Additionally, the Court’s decision articulated a very stringent standard for deeming an out-of-state declarant as unavailable in order to admit hearsay testimony. Pursuant to N.J.R.E. 804(a) and affirmed by the Rowe Court, a declarant is only “unavailable” as a witness, where that declarant:

(1) is exempted by ruling of the court on the ground of privilege from testifying concerning the subject matter of the statement; or
(2) persists in refusing to testify concerning the subject matter of the statement despite an order of the court to do so; or
(3) testifies to a lack of memory of the subject matter of the statement; or
(4) is absent from the hearing because of physical or mental illness or infirmity, or other cause, and the proponent of the statement is unable by process or other reasonable means to procure with declarant’s attendance at trial, and, with respect to statements proffered under Rules 804(b)(4) and (7), the proponent is unable, without undue hardship or expense, to obtain declarant’s deposition for use in lieu of testimony at trial

The Court rejected Universal’s argument that the history, breadth, various jurisdictions, and unavailability of corporate representatives, makes asbestos litigation unique on the issue of unavailability. Indeed, the Appellate Division found no distinction between asbestos litigation and traditional civil litigation. Functionally, this means that out-of-state settled co-defendants will no longer be able to informally assert unavailability when served with a notice in lieu of a subpoena. Rather, parties seeking to admit hearsay into evidence will have to demonstrate that one of the above grounds apply. Similarly, parties may have to demonstrate that they actively sought the cooperation of settling defendants, including further advising co-defendants of their duty to testify at trial. As a result, it will be highly unlikely for settling parties to avoid having their representatives testify at trial.

Further, although not addressed specifically, there may also be potential impact on other kinds of informal dismissals. For example, in light of recent changes in Supreme Court and New Jersey law, out-of-state corporations are increasingly filing motions to dismiss for lack of jurisdiction. To avoid a bad ruling, plaintiffs are offering voluntary dismissals before courts entertain the applications. Thus, the corporations are out of the case before any jurisdictional ruling is issued. However, it is unclear whether they still have a duty to produce corporate representatives to testify at trial. Moreover, it is unclear whether a notice in lieu of a subpoena will be sufficient for requiring an appearance a trial. Perhaps, corporations will have to reconsider the languages of voluntary dismissals where jurisdictional defenses are viable.

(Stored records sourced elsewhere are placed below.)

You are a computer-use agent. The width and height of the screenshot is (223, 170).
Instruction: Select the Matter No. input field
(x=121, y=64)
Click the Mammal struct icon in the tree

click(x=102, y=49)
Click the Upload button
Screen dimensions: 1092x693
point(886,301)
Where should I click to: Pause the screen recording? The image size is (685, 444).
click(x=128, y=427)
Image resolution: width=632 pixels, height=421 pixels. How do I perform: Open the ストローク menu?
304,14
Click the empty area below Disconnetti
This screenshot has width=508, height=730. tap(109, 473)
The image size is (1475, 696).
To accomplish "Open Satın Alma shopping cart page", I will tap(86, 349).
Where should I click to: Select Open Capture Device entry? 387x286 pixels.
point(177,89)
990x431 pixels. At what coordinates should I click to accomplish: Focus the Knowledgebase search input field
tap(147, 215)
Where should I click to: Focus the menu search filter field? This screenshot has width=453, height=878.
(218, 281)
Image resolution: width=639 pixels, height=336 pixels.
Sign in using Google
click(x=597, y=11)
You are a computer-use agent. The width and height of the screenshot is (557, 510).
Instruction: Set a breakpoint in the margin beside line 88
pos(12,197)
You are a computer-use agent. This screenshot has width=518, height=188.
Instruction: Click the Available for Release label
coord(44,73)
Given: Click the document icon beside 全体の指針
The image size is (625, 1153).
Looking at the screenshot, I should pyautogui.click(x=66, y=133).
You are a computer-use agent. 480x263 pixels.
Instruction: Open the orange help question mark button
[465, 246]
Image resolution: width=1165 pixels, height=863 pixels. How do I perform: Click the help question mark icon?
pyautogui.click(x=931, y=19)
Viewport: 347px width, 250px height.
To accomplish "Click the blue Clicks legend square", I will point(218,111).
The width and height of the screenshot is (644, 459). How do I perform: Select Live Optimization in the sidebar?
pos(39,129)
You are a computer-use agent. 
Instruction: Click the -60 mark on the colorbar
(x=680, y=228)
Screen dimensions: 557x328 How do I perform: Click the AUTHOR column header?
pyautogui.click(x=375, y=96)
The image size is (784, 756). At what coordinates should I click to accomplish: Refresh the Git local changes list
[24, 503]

The New Jersey Supreme Court may eventually review this matter. Thus, the holding in Rowe is still fluid and subject to change and the defense bar has already had several meetings to determine the best method of preparing and submitting amicusbriefs.

1 Plaintiff died during the pendency of the appeal. His wife, Donna Rowe, substituted him as executrix and plaintiff. For purposes of this memorandum, they are collectively referred to as “plaintiff.” Mr. Rowe will be individually referred to as decedent.